The results of the three code-available DL models demonstrate that their classification metrics are not satisfactory. Although the three-category classification accuracy of COVID-Net was the highest in the three DL models, the F1-score of COVID-Net was the worst for COVID-19 pneumonia. In the other two models, the three-category classification accuracy was lower than those of the six radiologists. Many studies have used DL models for automatic classification of COVID-19 pneumonia, non-COVID-19 pneumonia, and the healthy using CXR images7,8,9,10,11,12,13,14,18,19. Table 5 summarizes these previous studies. While most of them were developed and validated using CXR images of public datasets, they were not validated with those of clinical cases. Our results indicate that most of the DL models of COVID-19 pneumonia in previously published papers may not be useful in clinical situations.

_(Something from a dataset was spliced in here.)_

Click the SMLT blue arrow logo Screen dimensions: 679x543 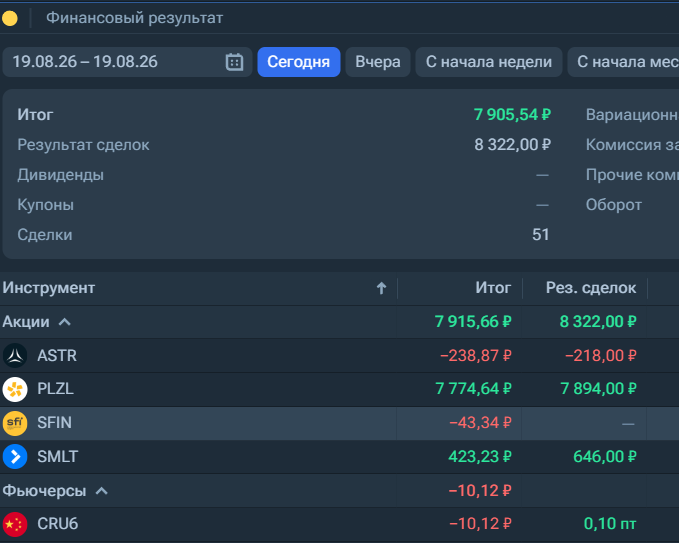15,457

Table 5 Summary of COVID-19 DL models on CXR images.

The three-category classification accuracy of the six radiologists ranged from 0.5667 to 0.7733. There was large variability in the diagnostic performance of the radiologists in the classification of COVID-19 pneumonia, non-COVID-19 pneumonia, and the healthy using CXR images. Inversely, this indicates that the radiologists’ diagnostic performance could be improved using our DL model. The effectiveness of our DL model for computer-aided diagnosis system should be evaluated in future studies.

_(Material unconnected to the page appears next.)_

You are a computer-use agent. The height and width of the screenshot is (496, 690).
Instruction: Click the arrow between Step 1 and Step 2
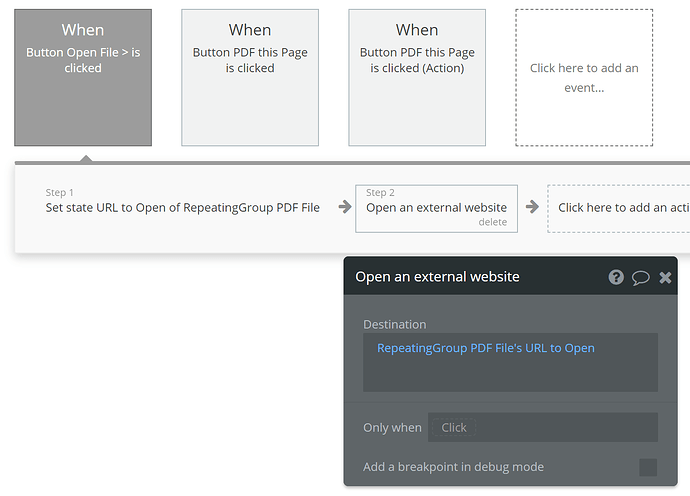click(x=344, y=207)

There are certain limitations to our study. First, although our DL model was developed and validated using two public datasets and one private dataset, it was not evaluated using external validation. Clinical usefulness of our DL model should be further evaluated by external validation32. Second, our DL model focused on the three-category classification of COVID-19 pneumonia, non-COVID-19 pneumonia, and the healthy. The DL model ignored lung cancer and other diseases, which are considered important for detection on CXR images. This three-category classification may be considered unnatural from a clinical viewpoint. However, we speculate that this was justified owing to the higher priority of the three-category classification in the COVID-19 pandemic. Third, our observer study was conducted on the CXR image obtained from relatively large-sized hospitals. However, since CXR can be performed in various hospitals and clinics, further studies are warranted to determine whether our DL model is effective in small hospitals and clinics. Thus, the outputs of our DL model should be adjusted based on the circumstances in which our DL model is used. Fourth, we focused on the automatic classification of COVID-19 pneumonia, non-COVID-19 pneumonia, and the healthy using CXR images and the diagnostic performance of radiologists with our DL model was not evaluated. Thus, we did not evaluate the usefulness of our DL model as a computer-aided system. If radiologists doubt the results of our DL model, the diagnostic performance of radiologists may not be improved using our DL model. Therefore, in the future, it is crucial to build trust between the radiologists and the DL model for its implementation in clinical practice33. Fifth, although the results of Grad-CAM (for example, Fig. 4) could be useful to radiologists for comprehending the classification results of our DL model, the effectiveness of the results of Grad-CAM was not validated in the current study.

In conclusion, it is feasible to create an accurate model of DL for three-category classification of COVID-19 pneumonia, non-COVID-19 pneumonia, and the healthy. The diagnostic performance of our model was significantly better than that of the consensus interpretation by the six radiologists for COVID-19 pneumonia.